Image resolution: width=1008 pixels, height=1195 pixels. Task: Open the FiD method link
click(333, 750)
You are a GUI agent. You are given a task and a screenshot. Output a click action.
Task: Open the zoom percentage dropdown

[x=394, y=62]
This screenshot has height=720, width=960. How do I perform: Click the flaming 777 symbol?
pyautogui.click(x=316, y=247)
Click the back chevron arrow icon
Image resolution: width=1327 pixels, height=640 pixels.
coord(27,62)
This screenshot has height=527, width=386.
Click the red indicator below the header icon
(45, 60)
# # # # #
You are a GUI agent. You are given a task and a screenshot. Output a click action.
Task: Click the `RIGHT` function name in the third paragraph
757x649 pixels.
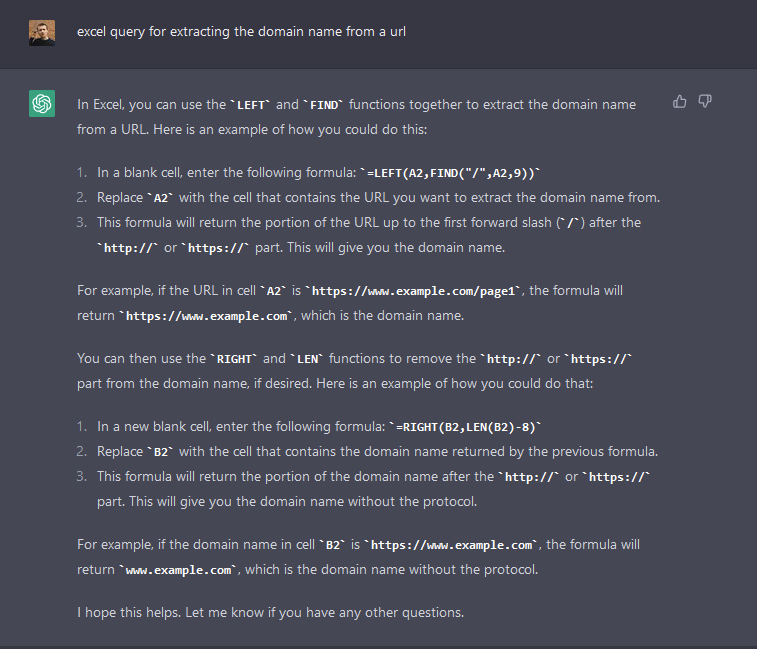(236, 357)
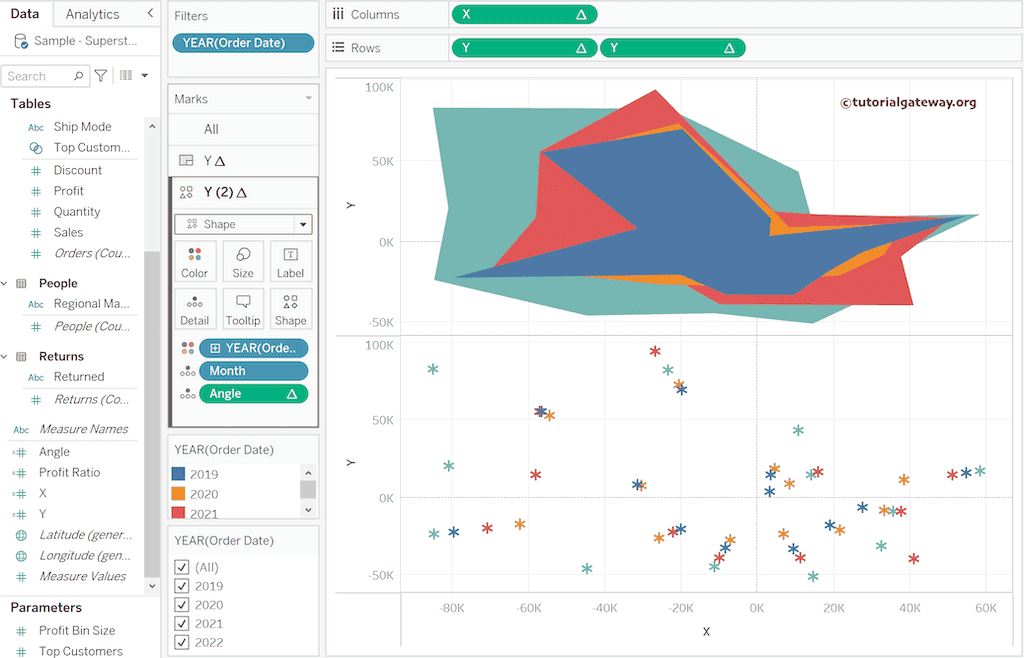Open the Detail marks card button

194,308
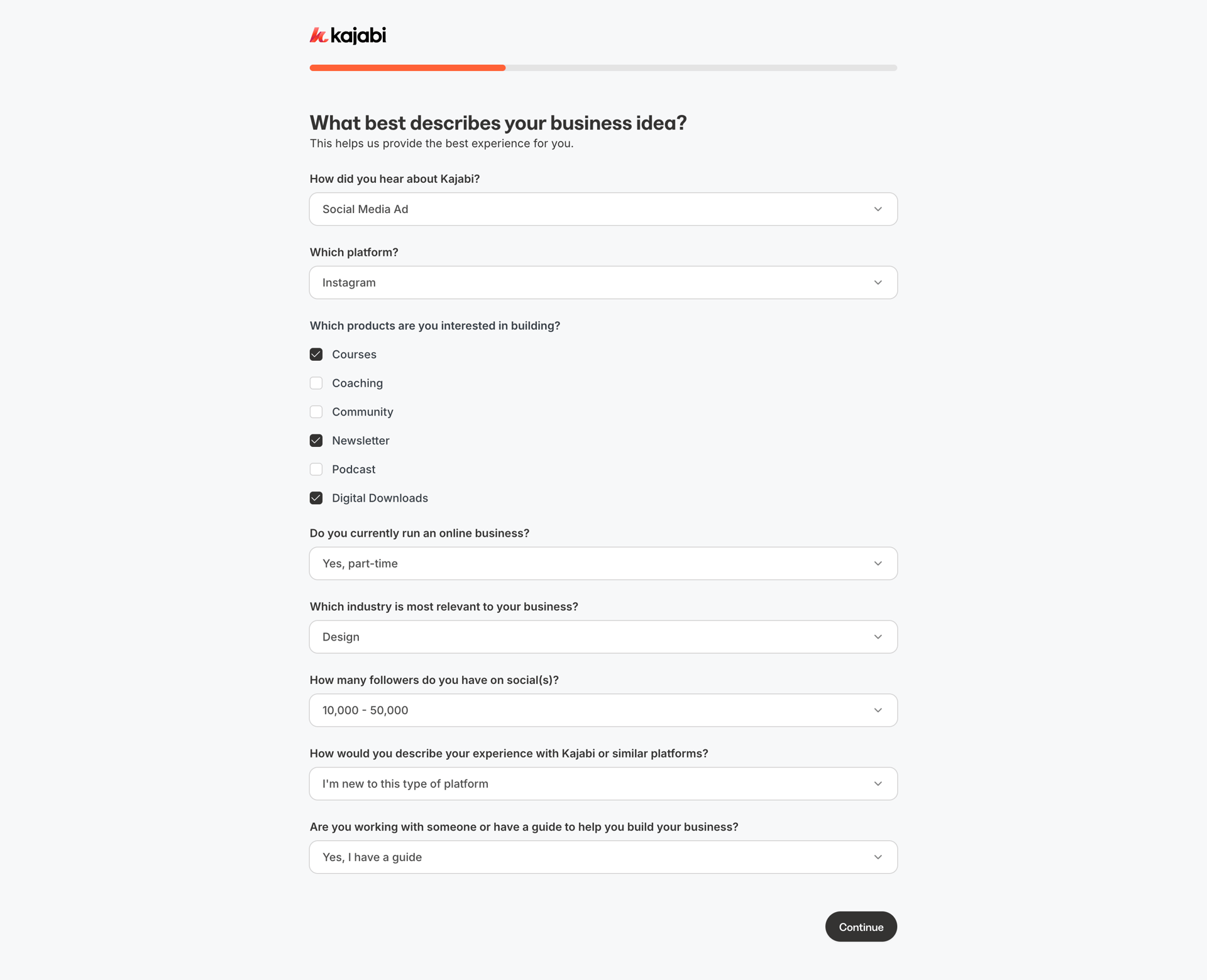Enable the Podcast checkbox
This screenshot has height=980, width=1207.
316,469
# # # # #
Only one part of the material above is to be transcribed, namely the lines starting with the line that has "This screenshot has height=720, width=960." and going on through the line that has "This screenshot has height=527, width=386.", exactly as they stand.

This screenshot has height=720, width=960. How do I perform: Click the flaming 777 symbol?
pyautogui.click(x=316, y=247)
Click the back chevron arrow icon
Image resolution: width=1327 pixels, height=640 pixels.
coord(27,62)
This screenshot has height=527, width=386.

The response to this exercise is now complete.